354 calories per serving


Meatball ingredients

  • 1 lb lean ground beef
  • 1/2 cup panko breadcrumbs
  • 1/2 ts minced garlic
  • 1/2 ts dried minced onion
  • 1/2 ts salt
  • 1/4 ts pepper
  • 1/4 ts crushed red pepper
  • 1 Tb soy sauce
  • 1 egg, beaten

Sauce ingredients

  • 3/4 cup chicken broth (I use reduced sodium)
  • 1/4 cup soy sauce (I use reduced sodium)
  • 3 Tb dark brown sugar
  • 2 ts sriracha sauce
  • 1 ts sesame oil
  • 1/4 ts salt
  • 2 ts minced garlic
  • 1/4 cup water
  • 1 Tb cornstarch
  • 1 green onion, sliced
  • 1 ts vegetable or canola oil


1. Preheat oven to 350 degrees.  Line a large sheet pan with parchment paper.

2. Crumble ground beef into a large bowl.  Add all of the remaining meatball ingredients and mix well (mixing with your hands works best).  Form into meatballs and place onto sheet pan.  Bake in oven for 25-30 minutes.

3. While meatballs are baking, prepare the sauce.  Heat the vegetable or canola oil in a small saucepan.  Add the garlic and cook until the garlic is fragrant, about 30 seconds.  Add the chicken broth, soy sauce, sesame oil, sriracha, and dark brown sugar. Stir in the salt.  In a small bowl, stir the cornstarch into 1/4 cup cold water.  Add to the sauce mixture.  Cook over medium-high heat, stirring frequently, until sauce thickens, about 5-7 minutes.  Turn the heat off and stir in the green onions.

4. When the meatballs have finished baking, transfer them to a large bowl.  Pour the sauce over the meatballs.  Serve with white rice, fried rice, or rice pilaf.

····················

• [Instructions]
#1 Answer these from the meatball recipe:
(a) How many calories are in one serving?
(b) How long do the meatballs bake in the oven?
(c) How much dark brown sugar goes into the sauce?
#2 Does each statement agree with the meatball recipe? Answer yes or no, and quote the words that settle it.
(a) The oven is preheated to 375 degrees.
(b) The cornstarch is mixed into cold water before it goes into the sauce.
(c) The green onions are stirred in while the sauce is still over the heat.
#3 Reproduce the part of the meatball recipe that begins at the words "4. When the" and stops after the words "or rice pilaf.".

• [Provided information]

····················

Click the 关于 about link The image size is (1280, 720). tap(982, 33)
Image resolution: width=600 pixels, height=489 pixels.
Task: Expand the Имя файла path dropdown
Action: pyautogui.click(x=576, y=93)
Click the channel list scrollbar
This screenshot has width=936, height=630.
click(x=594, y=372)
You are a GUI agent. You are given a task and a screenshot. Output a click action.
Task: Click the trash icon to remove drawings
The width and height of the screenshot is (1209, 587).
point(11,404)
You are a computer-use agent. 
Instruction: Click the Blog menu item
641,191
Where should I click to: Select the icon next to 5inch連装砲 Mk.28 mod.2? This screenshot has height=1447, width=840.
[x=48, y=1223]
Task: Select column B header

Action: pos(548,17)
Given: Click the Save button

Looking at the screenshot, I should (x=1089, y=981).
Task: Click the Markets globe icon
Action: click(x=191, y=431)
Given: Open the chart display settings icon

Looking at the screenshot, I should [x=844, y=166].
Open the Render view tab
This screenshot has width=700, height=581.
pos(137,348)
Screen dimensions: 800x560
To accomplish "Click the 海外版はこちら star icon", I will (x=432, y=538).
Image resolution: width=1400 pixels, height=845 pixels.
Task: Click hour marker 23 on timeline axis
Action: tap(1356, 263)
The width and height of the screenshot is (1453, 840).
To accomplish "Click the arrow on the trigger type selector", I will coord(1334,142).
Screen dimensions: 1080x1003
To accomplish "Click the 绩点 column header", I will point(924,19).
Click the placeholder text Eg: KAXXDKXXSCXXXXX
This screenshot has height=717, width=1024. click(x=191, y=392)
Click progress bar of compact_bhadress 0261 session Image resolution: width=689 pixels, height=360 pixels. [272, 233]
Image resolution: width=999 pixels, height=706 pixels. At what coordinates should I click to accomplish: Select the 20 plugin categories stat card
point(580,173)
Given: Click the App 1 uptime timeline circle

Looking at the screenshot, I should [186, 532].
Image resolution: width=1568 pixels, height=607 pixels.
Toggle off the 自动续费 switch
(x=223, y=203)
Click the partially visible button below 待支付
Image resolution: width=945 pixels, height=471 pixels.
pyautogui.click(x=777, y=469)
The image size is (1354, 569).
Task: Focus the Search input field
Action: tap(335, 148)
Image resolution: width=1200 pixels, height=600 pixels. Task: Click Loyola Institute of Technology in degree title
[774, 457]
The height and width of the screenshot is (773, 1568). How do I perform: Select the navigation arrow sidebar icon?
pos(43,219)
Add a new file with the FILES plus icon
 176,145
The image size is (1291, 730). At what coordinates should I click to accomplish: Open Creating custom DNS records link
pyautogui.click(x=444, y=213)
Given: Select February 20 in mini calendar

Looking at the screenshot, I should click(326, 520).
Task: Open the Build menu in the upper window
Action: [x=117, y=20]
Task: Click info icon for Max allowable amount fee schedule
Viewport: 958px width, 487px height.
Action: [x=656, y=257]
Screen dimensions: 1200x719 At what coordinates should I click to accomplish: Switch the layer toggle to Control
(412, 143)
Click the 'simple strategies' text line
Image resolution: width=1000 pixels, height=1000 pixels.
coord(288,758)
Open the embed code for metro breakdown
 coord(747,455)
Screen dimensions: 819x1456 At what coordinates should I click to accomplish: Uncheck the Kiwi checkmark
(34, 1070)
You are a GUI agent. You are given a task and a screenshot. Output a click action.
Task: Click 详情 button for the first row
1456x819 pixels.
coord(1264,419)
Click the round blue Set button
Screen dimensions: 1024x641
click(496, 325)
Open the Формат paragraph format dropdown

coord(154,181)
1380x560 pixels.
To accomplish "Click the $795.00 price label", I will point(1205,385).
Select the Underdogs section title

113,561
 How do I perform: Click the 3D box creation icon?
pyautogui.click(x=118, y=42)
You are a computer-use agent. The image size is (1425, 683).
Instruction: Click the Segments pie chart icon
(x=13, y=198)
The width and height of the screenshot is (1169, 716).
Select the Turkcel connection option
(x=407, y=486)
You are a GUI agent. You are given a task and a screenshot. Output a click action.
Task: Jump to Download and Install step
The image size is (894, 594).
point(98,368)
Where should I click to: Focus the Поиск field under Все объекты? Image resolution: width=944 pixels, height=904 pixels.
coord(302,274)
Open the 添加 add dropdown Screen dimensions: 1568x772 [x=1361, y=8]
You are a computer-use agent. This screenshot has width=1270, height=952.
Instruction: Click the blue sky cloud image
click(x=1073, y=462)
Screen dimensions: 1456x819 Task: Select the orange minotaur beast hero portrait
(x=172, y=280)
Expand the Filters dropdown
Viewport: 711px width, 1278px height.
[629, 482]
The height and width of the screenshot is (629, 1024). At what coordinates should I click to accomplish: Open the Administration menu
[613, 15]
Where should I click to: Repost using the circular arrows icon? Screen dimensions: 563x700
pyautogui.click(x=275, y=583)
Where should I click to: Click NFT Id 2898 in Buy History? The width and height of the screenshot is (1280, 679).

····················

• [Answers to the problems]
#1
(a) 354 calories.
(b) 25-30 minutes.
(c) 3 Tb.

#2
(a) No: "Preheat oven to 350 degrees."
(b) Yes: "In a small bowl, stir the cornstarch into 1/4 cup cold water. Add to the sauce mixture."
(c) No: "Turn the heat off and stir in the green onions."

#3
4. When the meatballs have finished baking, transfer them to a large bowl.  Pour the sauce over the meatballs.  Serve with white rice, fried rice, or rice pilaf.